[lid] Nasce in Abruzzo la “Iura Civium ad Bonum Naturae“, l’Associazione per la Tutela dei Diritti dei Cittadini e delle Buone Pratiche Agrosilvopastorali, trattasi di un ETS, ovvero appartiene ad una nuova tipologia di enti introdotti dalla Riforma del Terzo Settore (fig. 1). Questa qualifica di rilevanza giuridica si riferisce specificatamente a quegli enti che operano per finalità civiche solidaristiche e di utilità sociale, mettendo in campo attività d’interesse generale. La denominazione dell’associazione riassume, in modo chiaro e sintetico, i due pilastri portanti che la identificano: ‘ I Diritti dei Cittadini” ed ‘il Bene della Natura”. Le due cose, spiega Virgilio Morisi, fondatore dell’ente, sono strettamente concatenate. “Per troppo tempo, infatti, abbiamo assistito all’esclusione e marginalizzazione delle comunità locali, dei loro saperi e delle loro pratiche tradizionali a favore di un ambientalismo intransigente e integralista che pone agli antipodi, e spesso vede come incompatibili, protezione degli ecosistemi e attività umane. E’ ora di cambiare registro e di affrontare le tematiche inerenti la conservazione della natura in modo più olistico e, soprattutto, rispettoso dei diritti dei locali” lo afferma Morisi che, oltre ad essere il Presidente della nuova ETS, è innanzitutto il titolare di una piccola azienda zootecnica di Pescasseroli che alleva animali allo stato brado/semi-brado (fig. 2).

(Dati di partenza)
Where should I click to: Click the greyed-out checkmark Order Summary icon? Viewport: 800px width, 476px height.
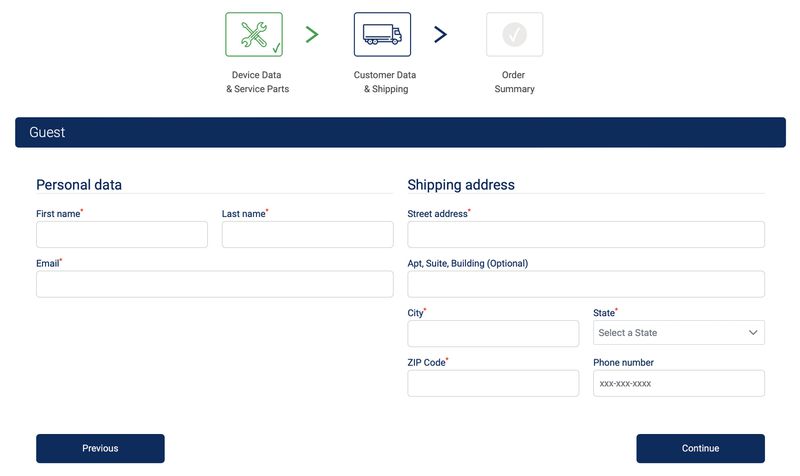pyautogui.click(x=514, y=35)
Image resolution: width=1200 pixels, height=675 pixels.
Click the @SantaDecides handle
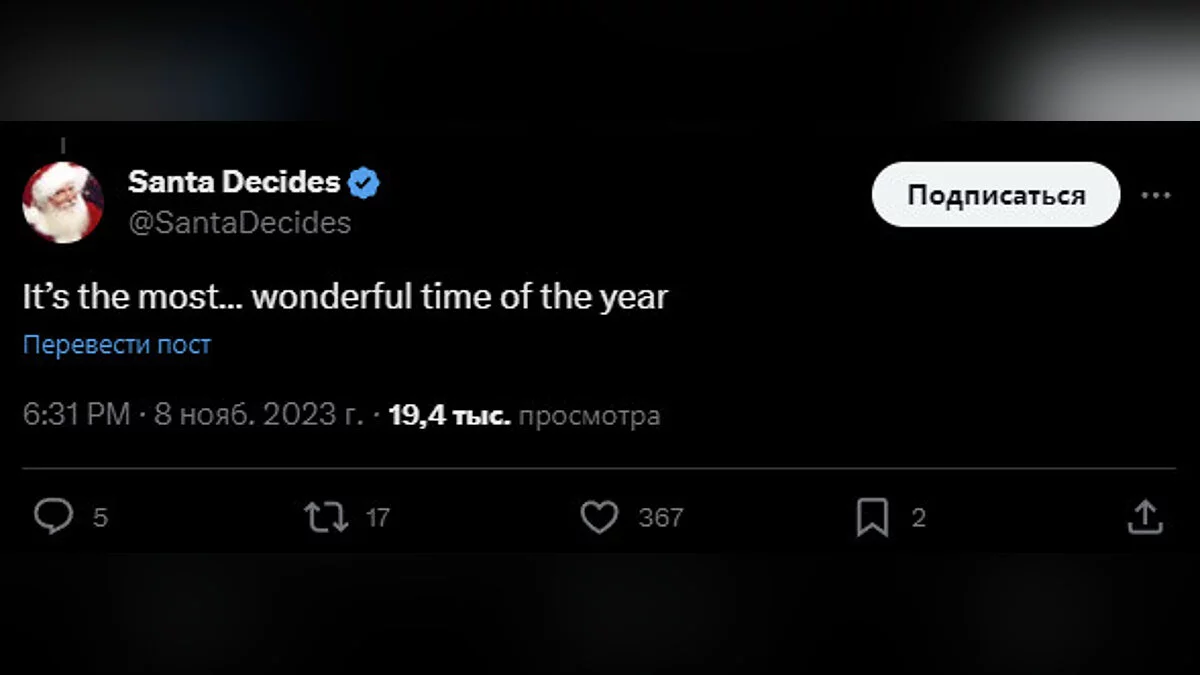[x=240, y=222]

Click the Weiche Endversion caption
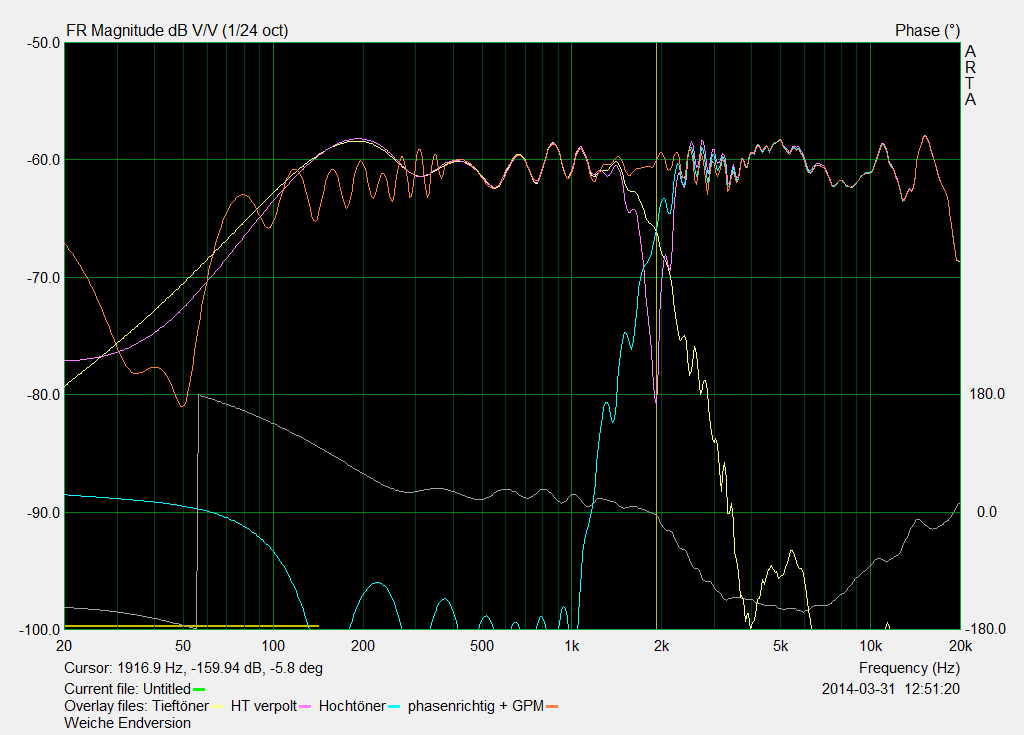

(Elenco dei compiti)
**A.** Secondo l'estratto sulla nuova associazione abruzzese, in quale comune si trova l'azienda zootecnica di cui Virgilio Morisi è titolare?
**B.** Citi fedelmente tutte le righe dei record, omettendo le immagini.

(Risposte attese)
**A.** A Pescasseroli.

**B.**
Where should I click to: Click the greyed-out checkmark Order Summary icon? Viewport: 800px width, 476px height.
pyautogui.click(x=514, y=35)
Image resolution: width=1200 pixels, height=675 pixels.
Click the @SantaDecides handle
[x=240, y=222]

Click the Weiche Endversion caption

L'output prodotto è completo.